Email Relevance Filtering

class EmailRelevanceFilter:
    IGNORE_SENDERS = [
        'noreply@', 'no-reply@', 'donotreply@',
        'newsletter@', 'notifications@', 'alerts@'
    ]

    IGNORE_SUBJECT_PATTERNS = [
        r'^(Re: )?Automatic reply',
        r'^Out of (Office|office)',
        r'^Undelivered Mail Returned',
        r'^\[SPAM\]',
        r'^Meeting (invitation|canceled|accepted)',
    ]

    def is_relevant(self, email_dict: dict) -> tuple[bool, str]:
        sender = email_dict.get('sender', '').lower()
        subject = email_dict.get('subject', '')

        # Automatic emails
        for ignore in self.IGNORE_SENDERS:
            if ignore in sender:
                return False, f"Auto-sender: {ignore}"

        # System notifications
        for pattern in self.IGNORE_SUBJECT_PATTERNS:
            if re.search(pattern, subject, re.IGNORECASE):
                return False, f"System notification: {pattern}"

        # Body too short
        if len(email_dict.get('body', '').split()) < 30:
            return False, "Body too short"

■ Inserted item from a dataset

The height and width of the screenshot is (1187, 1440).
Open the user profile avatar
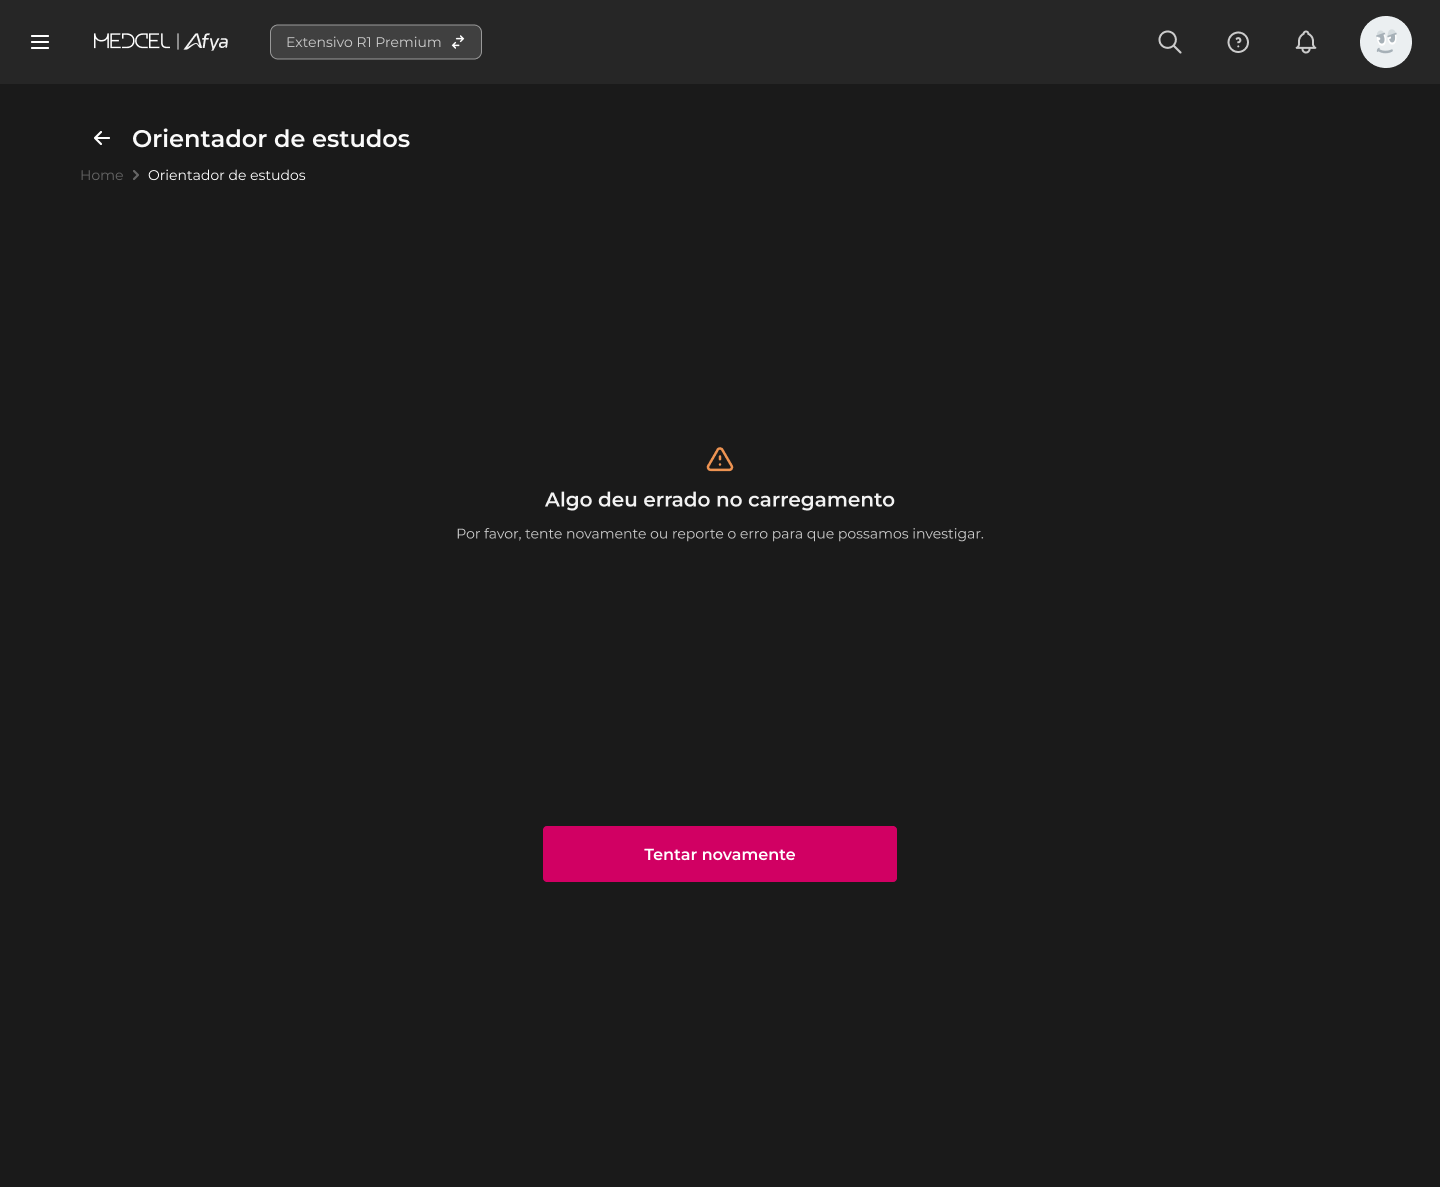(1385, 42)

        return True, "relevant"

Thread Reconstruction

def reconstruct_threads(emails: list[dict]) -> list[dict]:
    """Grouping emails into threads for better context"""
    threads = {}
    for email in emails:
        thread_id = email.get('in_reply_to') or email.get('thread_id')
        if thread_id not in threads:
            threads[thread_id] = []
        threads[thread_id].append(email)

    # Creating thread documents
    thread_docs = []
    for thread_id, thread_emails in threads.items():
        # Sort by date
        sorted_emails = sorted(thread_emails, key=lambda e: e.get('date', ''))
        thread_text = '\n\n---\n\n'.join([
            f"**From:** {e['sender']}\n**Date:** {e['date']}\n\n{e['body']}"
            for e in sorted_emails
        ])
        thread_docs.append({
            'thread_id': thread_id,
            'subject': sorted_emails[0]['subject'],
            'text': thread_text,
            'participants': list(set(e['sender'] for e in sorted_emails)),
            'date_range': (sorted_emails[0]['date'], sorted_emails[-1]['date'])
        })

    return thread_docs

When indexing email correspondence, it's important to comply with GDPR and corporate policies: index only work-related emails, exclude personal messages, and provide users with the ability to delete their data upon request.